Tres mujeres y una de rebote

Murió Susan Sontag, pobre mujer, y todos, al unísono, entonaron sus alabanzas. Incluso sus mayores tonterías fueron citadas con unción, sin darse cuenta de que para hablar mal de los muertos –cosa fea– basta muchas veces con citarlos: “La raza blanca es la mayor desgracia de la humanidad” y cosas por el estilo se han destacado ahora en las necrológicas de esta gran mujer como sentencias de gran calado filosófico.

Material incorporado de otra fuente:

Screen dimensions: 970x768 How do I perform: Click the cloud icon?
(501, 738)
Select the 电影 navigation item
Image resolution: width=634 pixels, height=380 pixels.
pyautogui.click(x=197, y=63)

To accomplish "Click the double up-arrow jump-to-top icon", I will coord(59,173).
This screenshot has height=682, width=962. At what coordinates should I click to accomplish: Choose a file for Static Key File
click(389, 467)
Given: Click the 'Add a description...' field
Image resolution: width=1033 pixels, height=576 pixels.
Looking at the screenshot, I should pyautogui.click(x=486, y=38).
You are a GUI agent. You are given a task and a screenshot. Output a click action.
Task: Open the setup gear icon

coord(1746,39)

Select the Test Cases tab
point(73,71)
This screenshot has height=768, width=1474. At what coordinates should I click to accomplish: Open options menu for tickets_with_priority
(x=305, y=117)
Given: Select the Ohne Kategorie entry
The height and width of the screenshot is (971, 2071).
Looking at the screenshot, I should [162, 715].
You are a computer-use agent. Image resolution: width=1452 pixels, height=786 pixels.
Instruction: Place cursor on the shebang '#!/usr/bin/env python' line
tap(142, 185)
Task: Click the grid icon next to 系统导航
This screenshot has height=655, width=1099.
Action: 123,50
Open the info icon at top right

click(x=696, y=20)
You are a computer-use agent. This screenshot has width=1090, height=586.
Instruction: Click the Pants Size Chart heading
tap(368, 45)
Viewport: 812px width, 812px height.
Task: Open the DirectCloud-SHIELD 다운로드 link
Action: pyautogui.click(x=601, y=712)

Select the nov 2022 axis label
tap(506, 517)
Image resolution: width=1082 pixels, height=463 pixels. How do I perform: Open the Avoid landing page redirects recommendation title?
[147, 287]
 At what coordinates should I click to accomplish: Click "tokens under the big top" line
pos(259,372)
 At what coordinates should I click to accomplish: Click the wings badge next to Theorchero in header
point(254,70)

Alguno ha habido que ponía como ejemplo de honestidad intelectual el que fuera lesbiana. El juego de dados con el que ella, su hijo y la famosa fotógrafa neoyorquina Leiwovitz pretendieron abolir el azar, ha sido también muy celebrado. Como saben, el hijo de Susan Sontag donó su semen para que inseminaran a la compañera de su madre y así ésta  sería a su vez madre de su hijo y de su nieto; especie de incesto simbólico, sin mezcla de gen alguno, muy tierno y muy logrado. Descanse en paz doña Susan, junto a todos los muertos de buena voluntad. Por asociación de ideas, he pensado en esas mujeres notables que en el mundo han sido, y que por sus hechos –vida y obra- han conseguido traspasar el panteón del silencio: Colette, doña Emilia Pardo Bazán, George Sand. Casi ninguna fue discreta, ni podía serlo aun queriendo. El año pasado fue el bicentenario del nacimiento de George Sand, cuyo verdadero nombre era Aurore Dupin (1804-1876), hija de un oficial del ejército de Napoleón. Creo haber contado ya en alguna ocasión la estancia española de la pequeña Aurore, con las tropas de ocupación. Ella lo  cuenta en la Historia de su vida que es un texto indispensable para conocerla, tanto por lo que cuenta como por lo que oculta (aviso a los editores: sólo hay una traducción fragmentaria y antigua). Ya que estamos, les diré que sus novelas no son gran cosa por mucho que le gustaran a Marcel Proust. Afortunadamente está la correspondencia para rescatar realmente su memoria y rehabilitarla como escritora. La mejor recopilación y la más interesante, tanto por la situación existencial de ella, como por la categoría del corresponsal, es la de la que mantuvo con Flaubert, a quien conoció siendo ella ya la “bonne dame de Nohant”, y no la aventurera amazona que amó a Chopin y a tantos otros.  Sin embargo no está traducida al español, idioma en el que sólo podemos encontrar, y muy recientemente (Los amantes de Venecia, Ediciones del Oriente y del Mediterráneo) la historia de amor que mantuvieron en Venecia George Sand, Alfred de Musset y Piedro Pagello, el médico que curó a Musset cuando se puso enfermo (Aurore se pasó media vida amorosa cuidando a sus amantes; recuerden que Chopin, con el que pasó un invierno en Mallorca, estaba tuberculoso). El libro, que todavía no he visto,  incluye creo, el “diario íntimo” de la Sand y la correspondencia con Musset, no siempre amable y muchas veces turbulenta. 
 
Si he citado junto a George Sand, a Colette y a doña Emilia, es por una serie de afinidades que las hacen, salvando las distancias, comparables  Las tres tenían un acendrado deseo de destacar en la vida, y una tremenda vocación literaria. Las tres se casaron muy jóvenes y las tres se sacudieron muy pronto el “dulce yugo del matrimonio” dejando a sus maridos aparcados en los arrabales de sus respectivas vidas. Las tres tenían, además, un fuerte componente campesino y de amor a la naturaleza que las acompañó toda la vida. Si me apuran, hay más similitud entre la Sand y Doña Emilia que entre la primera y Colette, por muy francesas y herederas de la misma tradición literaria que fueran. Colette era mejor escritora que George Sand, y mucho más rompedora como mujer y pertenecía, además, a otra generación. También doña Emilia (1851-1921), pero tuvo más en común con la Sand pues fueron contemporáneas durante veinticinco años, tiempo en el que la Pardo Bazán hizo muchas cosas, incluso ir a París y conocer a alguno de los escritores a los que conoció Aurore, retirada ya definitivamente en Nohant. Faltaba todavía mucho para que doña Emilia hiciera lo propio en Meirás.